§ EXERCISE REQUIREMENTS:
• a. Using the text on student visas, answer each question:
(i) Which two visas does a full-time student in the United States need to acquire one of?
(ii) Which agency must approve the student's academic institution?
(iii) Which forces count as qualifying military service?
• b. Repeat word for word the stretch of the text on student visas from "by | Mar 8, 2017" through "intention of staying.".
• c. Write what comes next in the text on student visas and citizenship, beginning after its final sentence.

§ DOCUMENT SECTION:
================

Visas for Students

by | Mar 8, 2017 | Immigrants | 0 comments

Visas for Students

If you are interested in becoming a full-time student in the United States, you will need to acquire either an M-1 Student Visa or an F-1 Student Visa. To acquire temporary legalization with a student visa you must meet the following criteria:

  • You must be enrolled in an educational program, a vocational program or a language-training program.
  • Your academic institution must be approved by the USCIS.
  • You must be enrolled as a student (full-time) at the academic institution.
  • You must be proficient in the English language or be enrolled in classes leading to fluency
  • You must have enough money to support yourself during the course of study
  • You must maintain a home abroad to show that you have no intention of staying.

The F-1 Student Visa enables you to enter America as a full-time student at an accredited university, college, academic high school, elementary school or language training program. You must be enrolled in a course of study that culminates in a degree or certificate. Your school must also be authorized by the United States Federal Government to accept international students.

The M-1 Student Visa is for vocational students or students of non-academic programs (other than language courses).

Citizenship and the Military:

Members and certain veterans of the United States armed forces may be eligible for citizenship through their military service. Qualifying military service refers to participation in the United States Army, Air Force, Navy, Marine Corps, Coast Guard and certain branches of the National Guard.

================

§ SOURCE INFORMATION:
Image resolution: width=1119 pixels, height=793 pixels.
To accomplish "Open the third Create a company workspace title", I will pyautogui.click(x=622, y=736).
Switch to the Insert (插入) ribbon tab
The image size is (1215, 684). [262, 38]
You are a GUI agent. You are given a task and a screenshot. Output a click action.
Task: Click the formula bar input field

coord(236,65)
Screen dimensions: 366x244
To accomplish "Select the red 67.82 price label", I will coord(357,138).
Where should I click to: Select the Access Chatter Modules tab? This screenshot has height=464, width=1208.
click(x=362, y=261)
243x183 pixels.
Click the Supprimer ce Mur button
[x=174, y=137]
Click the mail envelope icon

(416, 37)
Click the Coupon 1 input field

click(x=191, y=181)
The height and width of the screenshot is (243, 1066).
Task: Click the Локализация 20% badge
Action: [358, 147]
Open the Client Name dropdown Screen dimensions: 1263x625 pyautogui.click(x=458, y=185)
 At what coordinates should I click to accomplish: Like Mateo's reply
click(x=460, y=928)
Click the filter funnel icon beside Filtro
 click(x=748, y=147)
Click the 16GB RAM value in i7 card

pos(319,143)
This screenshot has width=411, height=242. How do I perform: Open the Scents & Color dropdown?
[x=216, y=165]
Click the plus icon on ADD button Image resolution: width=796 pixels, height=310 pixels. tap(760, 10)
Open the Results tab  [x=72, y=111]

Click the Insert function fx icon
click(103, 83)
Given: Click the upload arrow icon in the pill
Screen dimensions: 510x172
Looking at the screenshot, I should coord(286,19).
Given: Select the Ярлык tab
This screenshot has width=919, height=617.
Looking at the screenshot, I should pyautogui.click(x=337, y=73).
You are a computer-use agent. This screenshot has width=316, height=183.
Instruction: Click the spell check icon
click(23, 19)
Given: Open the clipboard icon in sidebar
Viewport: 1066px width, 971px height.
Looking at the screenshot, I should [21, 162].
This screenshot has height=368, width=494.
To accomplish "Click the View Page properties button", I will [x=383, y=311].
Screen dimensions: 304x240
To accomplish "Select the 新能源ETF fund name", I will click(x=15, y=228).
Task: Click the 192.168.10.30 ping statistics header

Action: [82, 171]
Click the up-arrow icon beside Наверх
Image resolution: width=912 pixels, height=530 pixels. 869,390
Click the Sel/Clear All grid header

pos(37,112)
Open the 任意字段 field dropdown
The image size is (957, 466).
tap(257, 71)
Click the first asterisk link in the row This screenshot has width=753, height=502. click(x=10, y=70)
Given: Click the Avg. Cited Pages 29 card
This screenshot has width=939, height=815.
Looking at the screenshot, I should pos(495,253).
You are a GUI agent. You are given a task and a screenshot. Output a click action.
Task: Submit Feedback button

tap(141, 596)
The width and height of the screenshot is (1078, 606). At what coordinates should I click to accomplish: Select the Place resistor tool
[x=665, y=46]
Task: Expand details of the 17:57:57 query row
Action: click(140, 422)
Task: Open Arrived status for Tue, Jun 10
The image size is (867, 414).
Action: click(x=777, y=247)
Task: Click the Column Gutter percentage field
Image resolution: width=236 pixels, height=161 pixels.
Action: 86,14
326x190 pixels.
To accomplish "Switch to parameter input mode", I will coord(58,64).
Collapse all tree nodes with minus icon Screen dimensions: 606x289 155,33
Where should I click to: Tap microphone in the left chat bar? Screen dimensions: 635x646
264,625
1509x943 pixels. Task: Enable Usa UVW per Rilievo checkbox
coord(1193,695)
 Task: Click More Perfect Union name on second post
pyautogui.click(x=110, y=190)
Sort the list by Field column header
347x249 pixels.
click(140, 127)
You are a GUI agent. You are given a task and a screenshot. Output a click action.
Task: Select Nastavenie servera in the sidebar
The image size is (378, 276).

================

§ RESULTS FOR EACH TASK:
• a.
(i) An M-1 Student Visa or an F-1 Student Visa.
(ii) The USCIS.
(iii) The United States Army, Air Force, Navy, Marine Corps, Coast Guard and certain branches of the National Guard.

• b.
by | Mar 8, 2017 | Immigrants | 0 comments

Visas for Students

If you are interested in becoming a full-time student in the United States, you will need to acquire either an M-1 Student Visa or an F-1 Student Visa. To acquire temporary legalization with a student visa you must meet the following criteria:

  • You must be enrolled in an educational program, a vocational program or a language-training program.
  • Your academic institution must be approved by the USCIS.
  • You must be enrolled as a student (full-time) at the academic institution.
  • You must be proficient in the English language or be enrolled in classes leading to fluency
  • You must have enough money to support yourself during the course of study
  • You must maintain a home abroad to show that you have no intention of staying.

• c.
Those who honorably serve in the United States Armed Services (at any time), will be deemed eligible to apply for citizenship; however, the applicant must satisfy the following requirements:

  • Be at least 18 years of age
  • Be able to read, write and speak basic English
  • Maintain permanent residency at the time of the application
  • Possess strong moral character
  • Have a knowledge of U.S history and government
  • Have resided in the United States, continuously, for at least five years and have been physically present in the country for at least 30 months out of the 5 years preceding the application.
  • Spouses and children of military members are also deemed eligible to apply for citizenship assuming they pass the following criteria:
  • Be at least 18 years of age
  • Establish that his or her spouse or parent is deployed abroad as an active service member
  • Be present in the United States pursuant to admission for permanent residence or at the time of naturalization
  • Be able to read, write and speak English
  • Have a basic knowledge of United States’ government and history.

Legalization through Asylee or Refugee Status:

If you were admitted to the United States as a qualifying member of an asylee or as a refugee, you may apply for permanent residence 1 year after your entry into America. If you were granted asylum in America, you may apply for permanent residency 1 year after you secured your status.

To apply for a green card you must file the Form I-485 (Application to Register Permanent Residence or Adjust Status). If your asylum status is granted, you should file, in addition to Form I-485, a completed Form I-693 (Report of Medical Exam and Vaccination Record), a completed Form I-602 (Application by Refugee for Waiver of Grounds of Excludability), a copy of your I-94 Card, a completed Form G-325A, two passport-style photos and certified copies of court records if you were ever arrested.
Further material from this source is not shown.